Leslie sent a N.Y. Times review of the movie, The Book Thief, describing it as a shameless piece of Oscar-seeking Holocaust kitsch. The years-spanning film, which observes traumatic historical events through Liesel’s eyes, looks and tastes like a giant sugar cake whose saccharinity largely camouflages the horrors of the war. Like a caring dentist reassuring a frightened child, it purveys a message: “Don’t be afraid. I’ll try not hurt you, although you might feel a little pinch.” Ouch
Julianne Moore will play the lead in Lisa Genova’s Still Alice.
On the business side
The group agreed to move our January meeting a week early as MN will be out of town. Thanks to everyone as The Snow Child is one of her favorites.

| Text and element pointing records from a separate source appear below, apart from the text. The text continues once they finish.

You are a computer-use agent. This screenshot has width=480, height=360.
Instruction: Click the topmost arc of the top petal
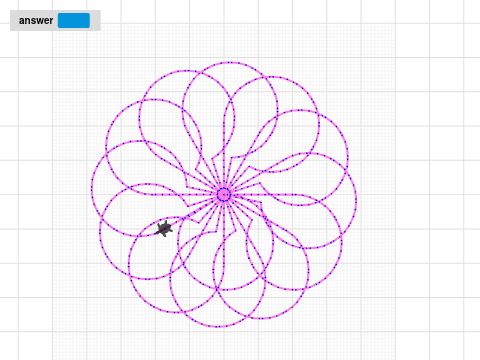pos(230,62)
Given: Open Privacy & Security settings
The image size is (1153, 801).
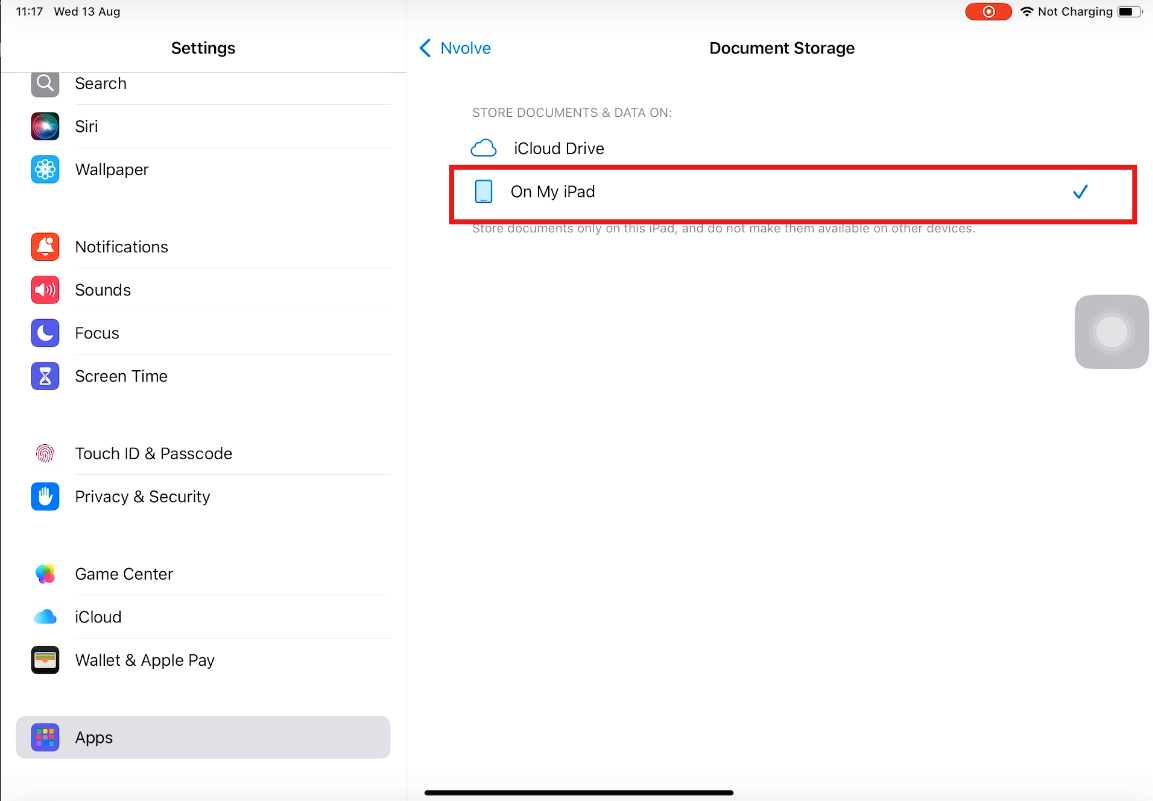Looking at the screenshot, I should (x=142, y=497).
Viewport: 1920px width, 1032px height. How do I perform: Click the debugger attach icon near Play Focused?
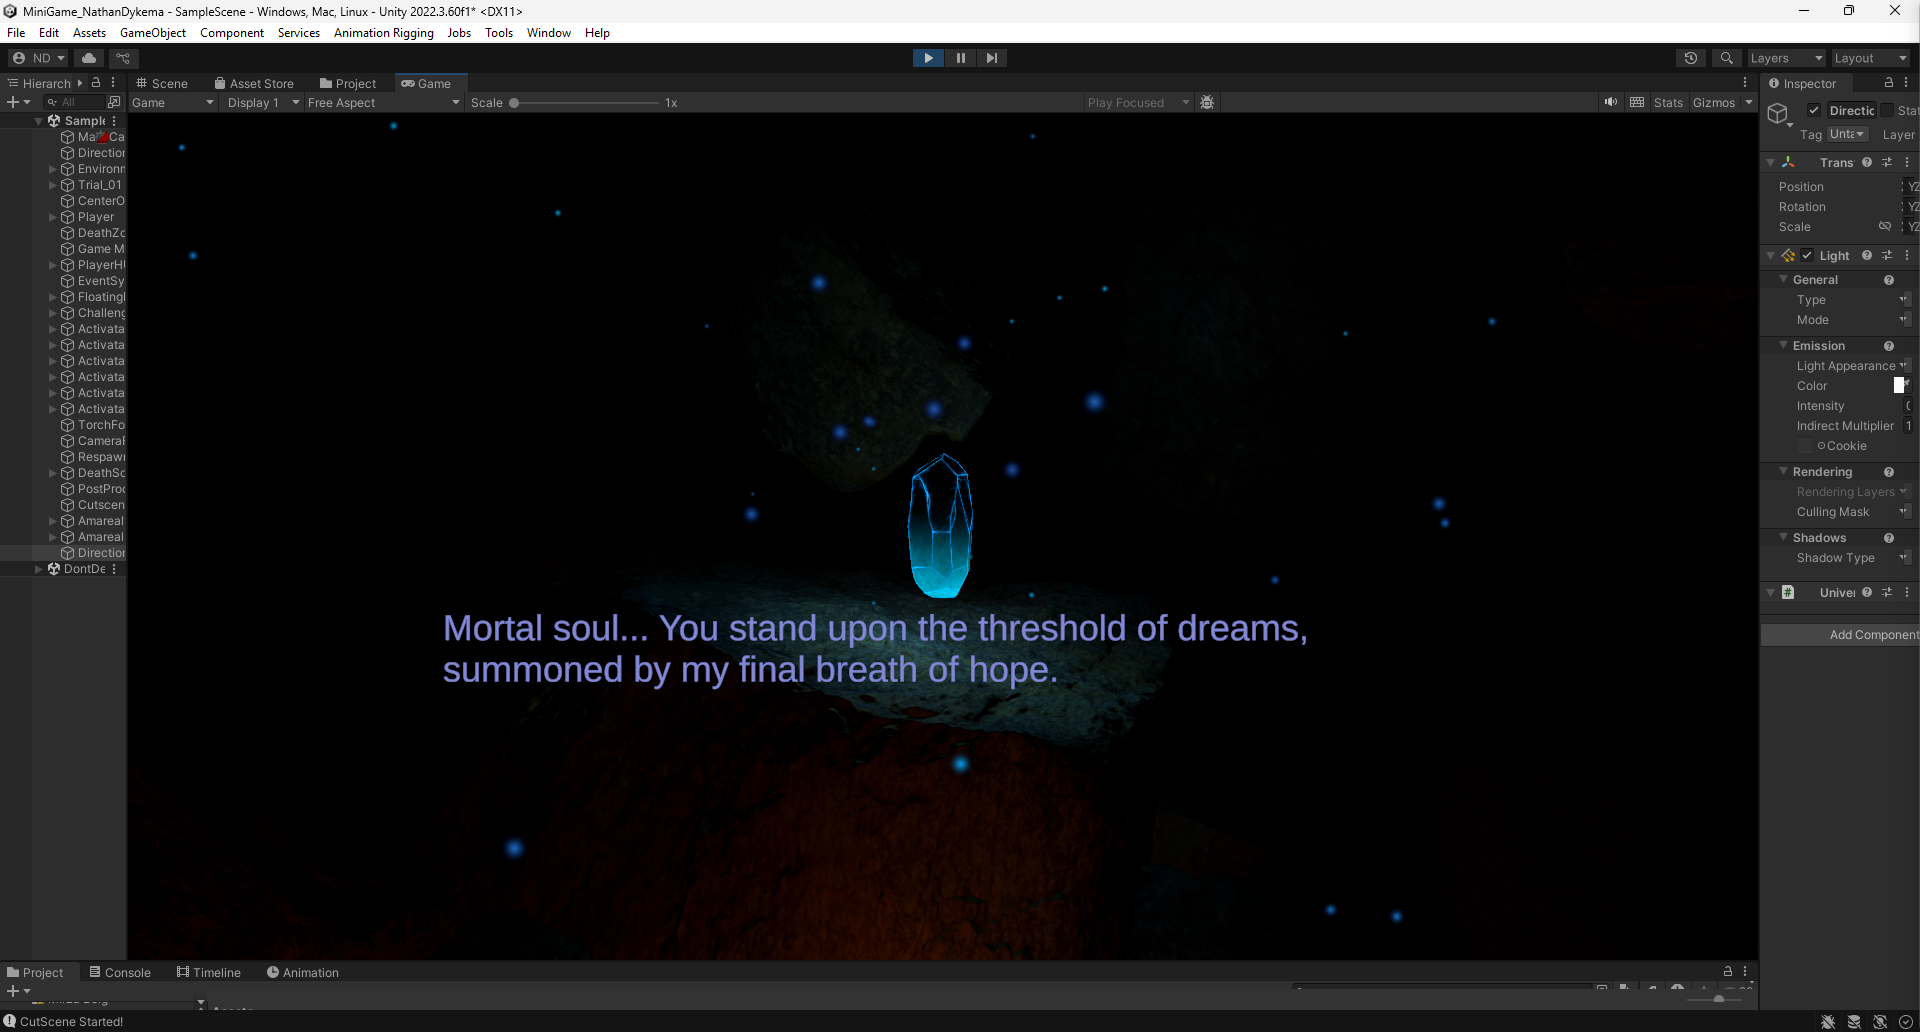[x=1207, y=102]
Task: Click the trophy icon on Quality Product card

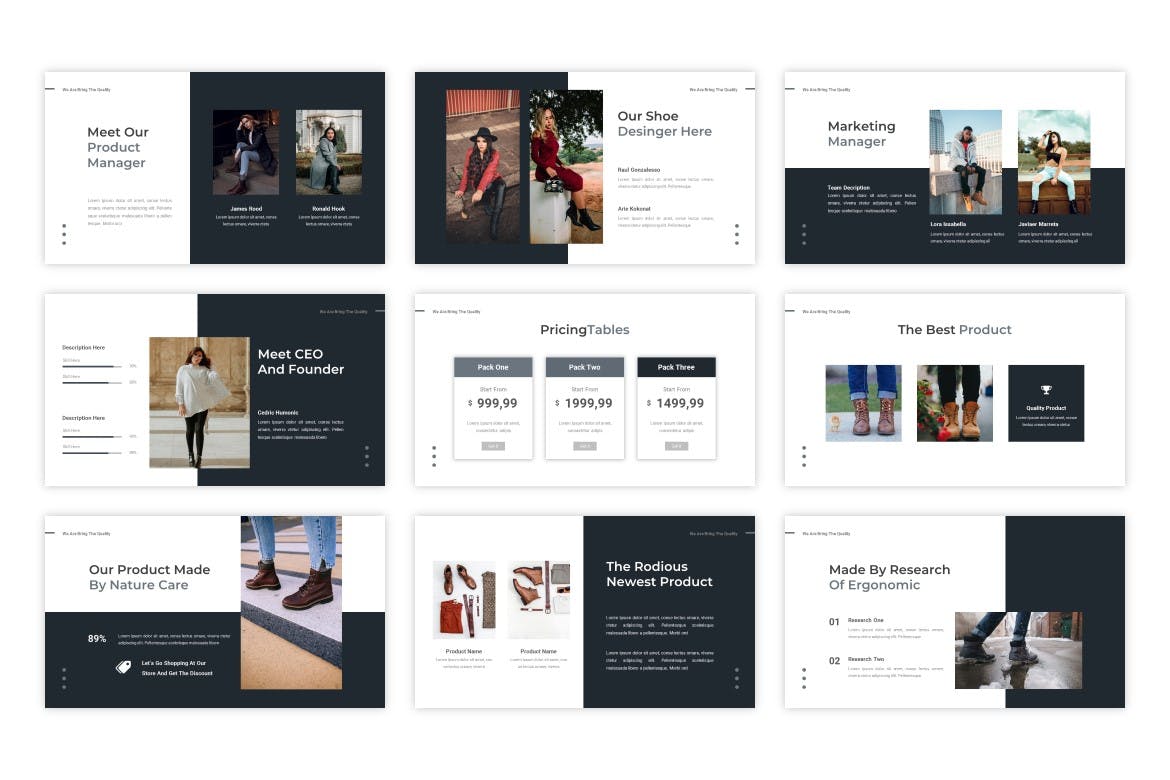Action: point(1046,390)
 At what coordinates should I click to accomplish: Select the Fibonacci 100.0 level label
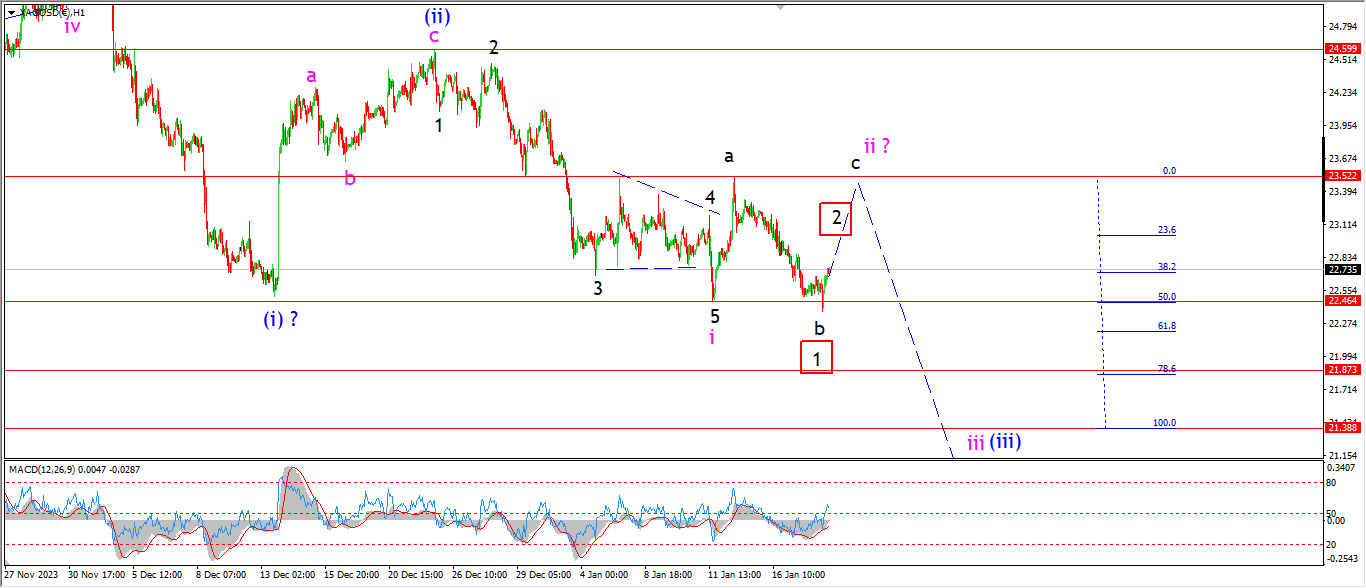(x=1164, y=423)
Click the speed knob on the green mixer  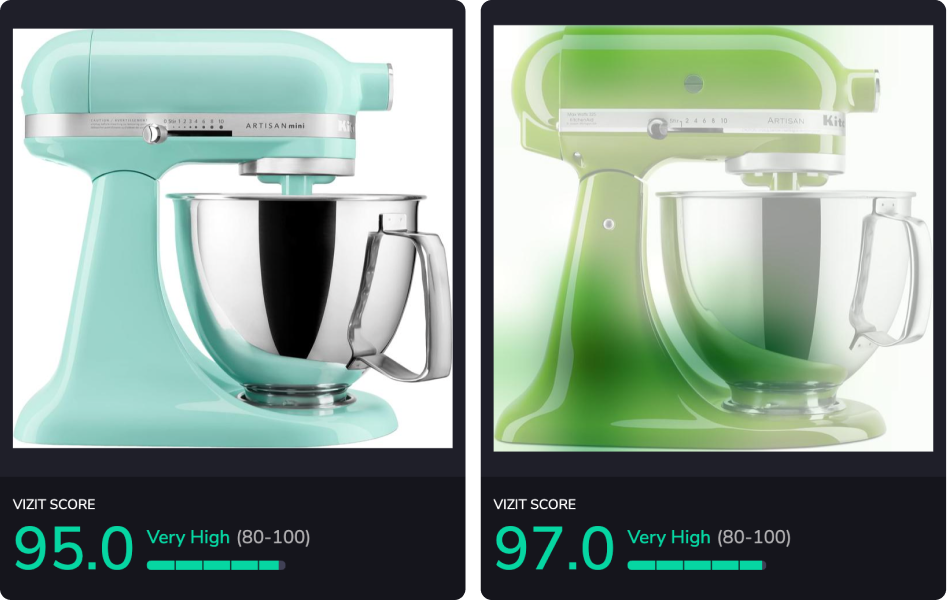pyautogui.click(x=658, y=128)
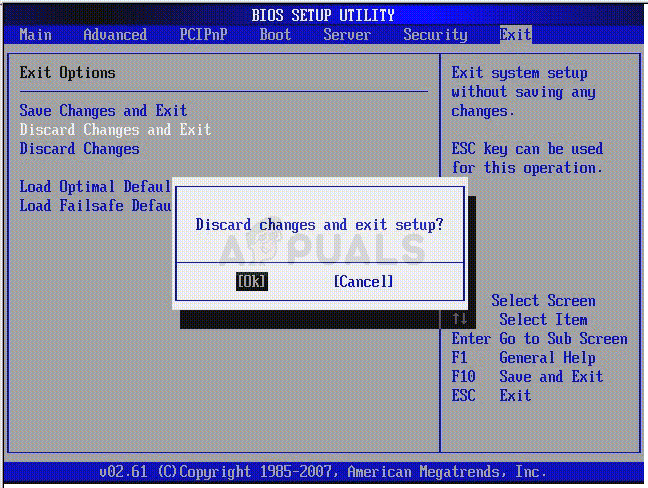This screenshot has width=648, height=488.
Task: Click the highlighted Exit tab
Action: pos(515,35)
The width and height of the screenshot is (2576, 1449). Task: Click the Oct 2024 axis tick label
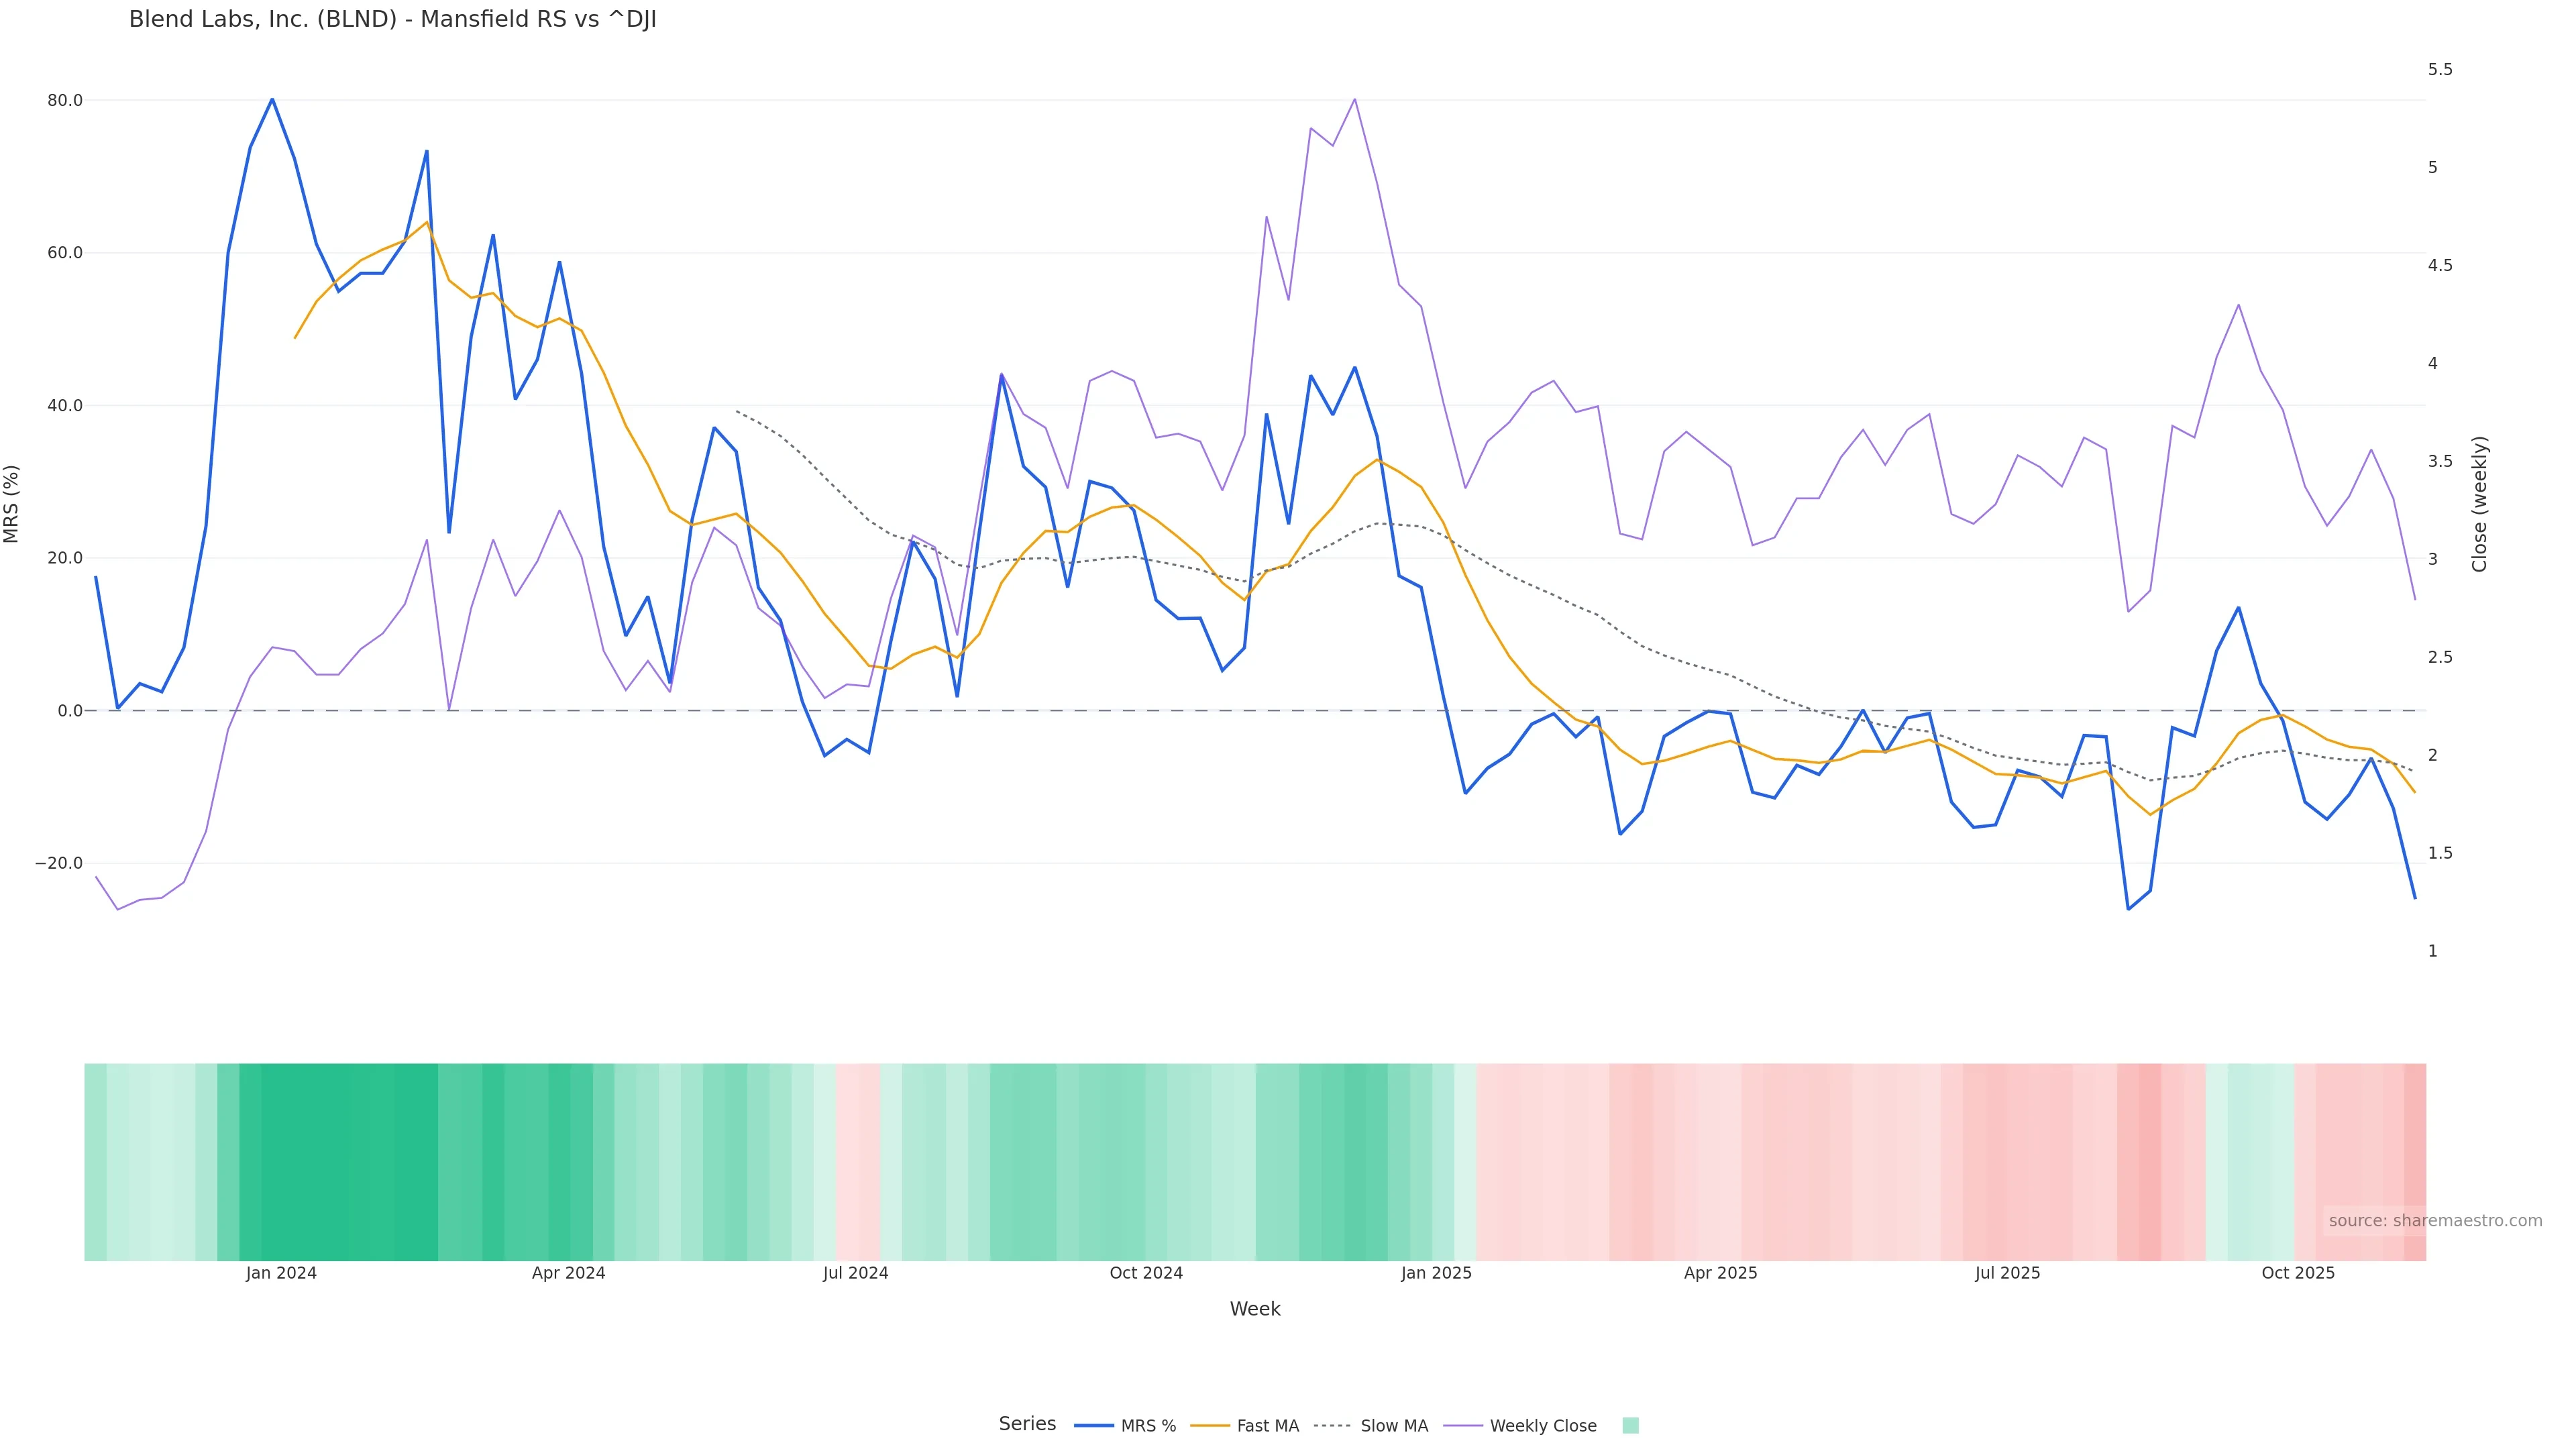point(1146,1273)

Those of you who were at the Bookers 10th Birthday party remember Pat Faherty’s poem, Dreams. She has been asked by several people to share it with us again, so here it is:
You have given us so many happy “dreams,” from being on a boat with a tiger, to sharing and seeing “Room.” We learned “The Plain Truth” about “The Potato Peel Pie” and the “Rules of Civility.” “The Help” you have demonstrated in the knowledge of books and the bond we have all made will be forever “Unbroken.” A “Little Bee” mentioned your love of “Roses,” so thank you JoDee and MN for all you have done! Dreams do come true!
COLOR CODING SYSTEM
WHITE: LIGHT READ
PINK: MODERATELY CHALLENGING
December 10th: Ordinary Grace by William Kent Krueger
Home of Jean Alexander
Reviewer: Melba Holt
Food Czar Bonnie Magee will coordinate
January 7th 2014 The Snow Child by Eowyn Ivey
Note earlier date PINK
Home of Beverly Dossett
Reviewer: Melanie Prebis
February 11th: The Fault In Our Stars by John Green
Home of Patty Evans
Reviewer: Patty Evans
March 11th: The Unlikely Pilgrimage of Harold Fry by Rachel Joyce
Home of Marlene Ungarean
Reviewer: Jean McSpadden
April 8th: Book TBA
Home of Sandy Molander
May 13th: Wonder by R.J. Palacio regular meeting 10:00 AM
Home of Charlotte Pechacek
Reviewer: Jean Alexander
Bob says to Jim: “We’re a family – you have a wife that hates you, kids who are furious with you, a brother, and a sister who make you insane, and a nephew who used to be kind of a drip, but apparently is not so much of a drip now. – That’s called family.”
Don’t we all have some family baggage…some heavier than the other.